Exercise brief: Reproduce the rows verbatim, starting at the line that contains "Click the part number EIP245" and ending at the line that contains "(x=441, y=158)", with both of those lines included.

Data listing:
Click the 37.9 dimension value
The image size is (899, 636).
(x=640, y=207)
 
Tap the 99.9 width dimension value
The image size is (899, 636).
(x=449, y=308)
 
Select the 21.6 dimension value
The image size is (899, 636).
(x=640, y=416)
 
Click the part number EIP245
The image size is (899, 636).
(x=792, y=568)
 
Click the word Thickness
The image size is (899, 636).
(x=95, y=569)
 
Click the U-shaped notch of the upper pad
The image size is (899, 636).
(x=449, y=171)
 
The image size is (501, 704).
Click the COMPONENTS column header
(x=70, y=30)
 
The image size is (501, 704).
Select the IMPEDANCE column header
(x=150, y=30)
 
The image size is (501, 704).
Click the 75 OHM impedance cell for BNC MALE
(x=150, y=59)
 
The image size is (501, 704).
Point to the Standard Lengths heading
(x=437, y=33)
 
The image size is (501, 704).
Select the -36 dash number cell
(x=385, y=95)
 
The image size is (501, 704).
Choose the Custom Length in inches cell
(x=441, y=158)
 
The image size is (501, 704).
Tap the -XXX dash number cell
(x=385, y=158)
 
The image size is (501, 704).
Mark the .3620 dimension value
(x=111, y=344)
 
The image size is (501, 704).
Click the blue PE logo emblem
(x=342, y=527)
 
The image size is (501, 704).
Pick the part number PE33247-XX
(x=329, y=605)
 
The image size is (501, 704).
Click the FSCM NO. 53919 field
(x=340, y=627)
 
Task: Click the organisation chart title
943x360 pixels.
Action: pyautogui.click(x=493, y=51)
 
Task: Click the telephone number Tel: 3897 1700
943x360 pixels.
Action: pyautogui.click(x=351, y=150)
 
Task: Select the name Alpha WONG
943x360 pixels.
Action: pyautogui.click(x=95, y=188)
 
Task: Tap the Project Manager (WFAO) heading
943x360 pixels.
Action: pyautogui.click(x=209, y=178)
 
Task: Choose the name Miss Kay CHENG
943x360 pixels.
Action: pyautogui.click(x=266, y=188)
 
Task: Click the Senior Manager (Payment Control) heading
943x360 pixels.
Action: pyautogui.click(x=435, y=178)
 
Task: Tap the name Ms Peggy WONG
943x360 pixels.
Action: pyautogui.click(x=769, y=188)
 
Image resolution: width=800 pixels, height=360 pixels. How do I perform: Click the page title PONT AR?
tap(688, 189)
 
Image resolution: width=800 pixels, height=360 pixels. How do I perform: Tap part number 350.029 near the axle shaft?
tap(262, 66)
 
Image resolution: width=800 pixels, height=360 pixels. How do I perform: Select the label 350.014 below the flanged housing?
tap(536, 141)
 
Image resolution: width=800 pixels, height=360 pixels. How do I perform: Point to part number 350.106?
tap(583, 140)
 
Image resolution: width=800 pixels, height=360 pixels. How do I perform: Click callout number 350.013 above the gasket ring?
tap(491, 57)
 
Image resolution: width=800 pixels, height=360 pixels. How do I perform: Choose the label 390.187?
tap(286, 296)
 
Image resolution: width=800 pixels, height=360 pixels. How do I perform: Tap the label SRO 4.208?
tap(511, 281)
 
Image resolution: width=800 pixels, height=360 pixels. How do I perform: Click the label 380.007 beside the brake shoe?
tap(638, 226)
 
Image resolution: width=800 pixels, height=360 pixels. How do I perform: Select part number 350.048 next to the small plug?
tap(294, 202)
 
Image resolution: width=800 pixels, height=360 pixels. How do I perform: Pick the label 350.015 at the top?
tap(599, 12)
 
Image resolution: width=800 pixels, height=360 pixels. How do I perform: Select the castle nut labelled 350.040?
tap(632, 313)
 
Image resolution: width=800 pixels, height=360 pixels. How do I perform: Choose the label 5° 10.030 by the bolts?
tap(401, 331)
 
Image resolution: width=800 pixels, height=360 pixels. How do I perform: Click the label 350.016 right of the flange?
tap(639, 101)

--

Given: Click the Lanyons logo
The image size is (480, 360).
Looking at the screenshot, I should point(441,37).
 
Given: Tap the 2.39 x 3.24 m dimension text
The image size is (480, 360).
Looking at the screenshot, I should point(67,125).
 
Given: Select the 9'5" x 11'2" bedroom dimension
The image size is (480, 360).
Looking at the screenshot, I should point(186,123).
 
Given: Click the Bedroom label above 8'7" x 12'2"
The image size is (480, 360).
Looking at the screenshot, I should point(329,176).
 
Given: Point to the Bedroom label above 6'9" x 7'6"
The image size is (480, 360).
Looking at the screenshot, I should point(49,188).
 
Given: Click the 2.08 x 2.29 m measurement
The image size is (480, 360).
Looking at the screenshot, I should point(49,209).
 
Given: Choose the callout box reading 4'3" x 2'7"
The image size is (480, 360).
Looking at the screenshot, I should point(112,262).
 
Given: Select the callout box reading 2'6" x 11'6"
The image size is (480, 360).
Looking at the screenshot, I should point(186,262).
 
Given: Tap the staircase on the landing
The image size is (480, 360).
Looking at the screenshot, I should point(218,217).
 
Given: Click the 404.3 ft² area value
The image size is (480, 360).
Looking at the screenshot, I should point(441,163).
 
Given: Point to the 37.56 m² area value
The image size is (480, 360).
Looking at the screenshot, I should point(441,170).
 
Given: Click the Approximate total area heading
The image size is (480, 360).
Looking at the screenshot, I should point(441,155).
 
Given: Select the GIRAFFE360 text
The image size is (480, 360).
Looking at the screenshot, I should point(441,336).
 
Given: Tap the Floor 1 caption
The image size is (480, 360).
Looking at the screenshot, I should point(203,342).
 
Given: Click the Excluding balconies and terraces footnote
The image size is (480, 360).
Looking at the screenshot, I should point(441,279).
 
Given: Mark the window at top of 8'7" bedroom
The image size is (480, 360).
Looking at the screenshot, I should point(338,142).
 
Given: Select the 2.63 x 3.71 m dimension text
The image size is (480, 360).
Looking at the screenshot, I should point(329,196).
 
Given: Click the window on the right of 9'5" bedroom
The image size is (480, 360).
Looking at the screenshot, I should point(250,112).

--

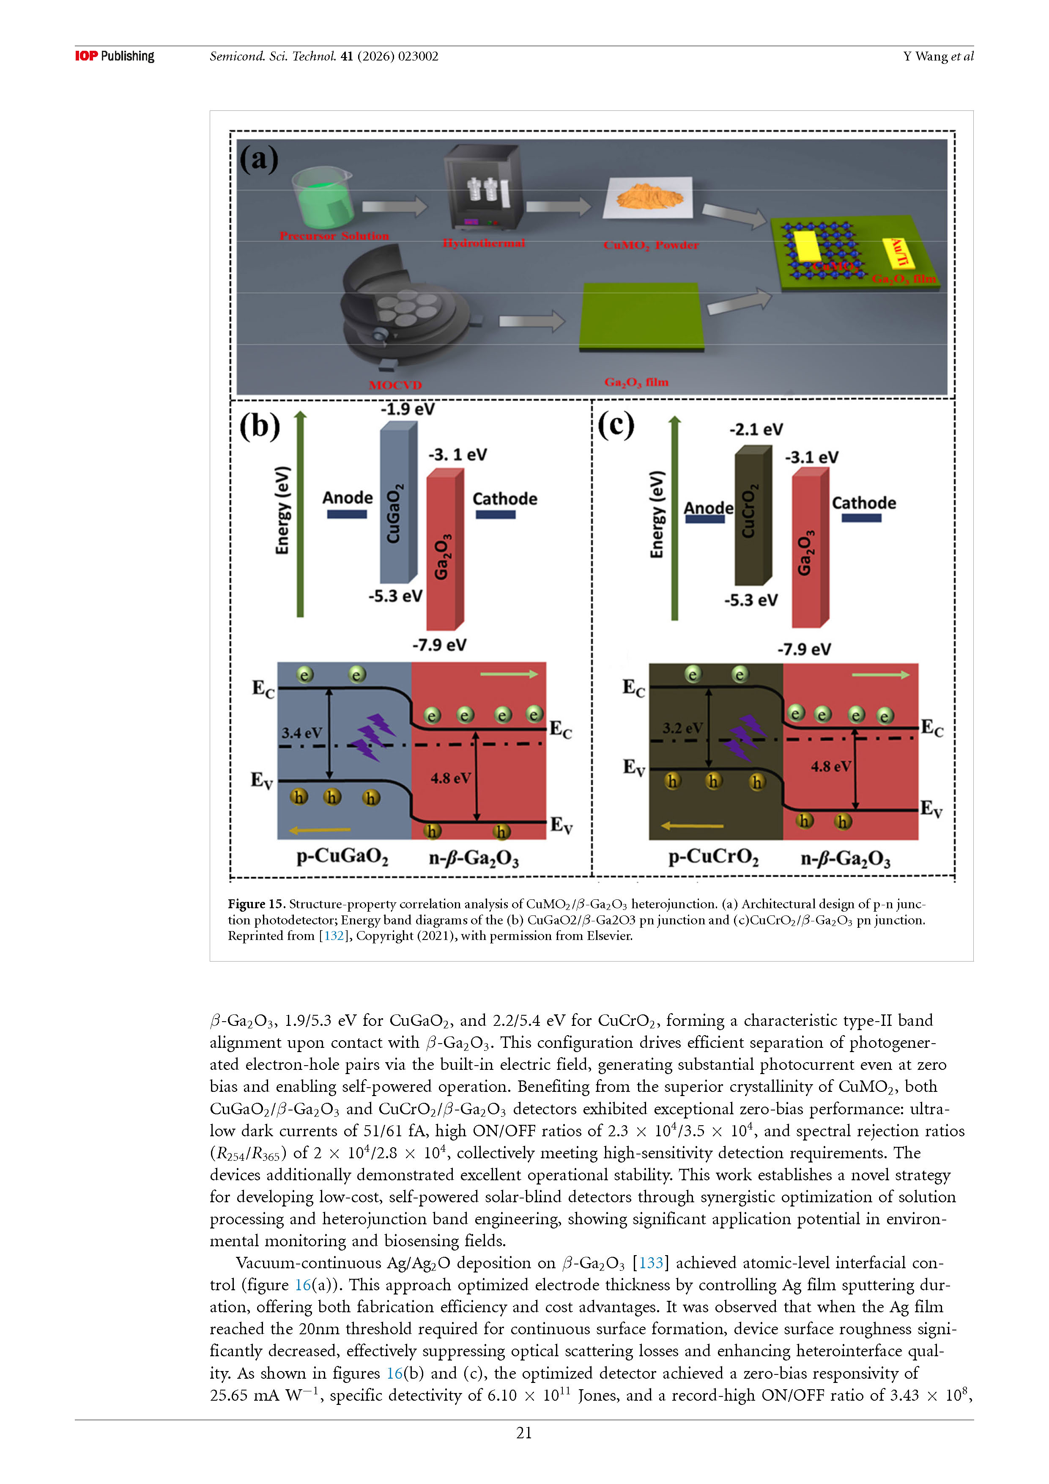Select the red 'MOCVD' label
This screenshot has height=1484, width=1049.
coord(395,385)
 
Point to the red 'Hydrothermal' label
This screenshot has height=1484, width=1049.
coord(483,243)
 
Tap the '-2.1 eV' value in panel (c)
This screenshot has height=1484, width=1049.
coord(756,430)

Task answer:
Click the part number EIP245
The image size is (899, 636).
(x=792, y=568)
 
Click the word Thickness
The image size is (899, 636).
(x=95, y=569)
 
Click the U-shaped notch of the upper pad
The image size is (899, 636).
(x=449, y=171)
 
The image size is (501, 704).
Click the COMPONENTS column header
(x=70, y=30)
 
The image size is (501, 704).
Select the IMPEDANCE column header
(x=150, y=30)
 
The image size is (501, 704).
Click the 75 OHM impedance cell for BNC MALE
(x=150, y=59)
 
The image size is (501, 704).
Point to the Standard Lengths heading
(x=437, y=33)
 
The image size is (501, 704).
Select the -36 dash number cell
(x=385, y=95)
 
The image size is (501, 704).
Choose the Custom Length in inches cell
(x=441, y=158)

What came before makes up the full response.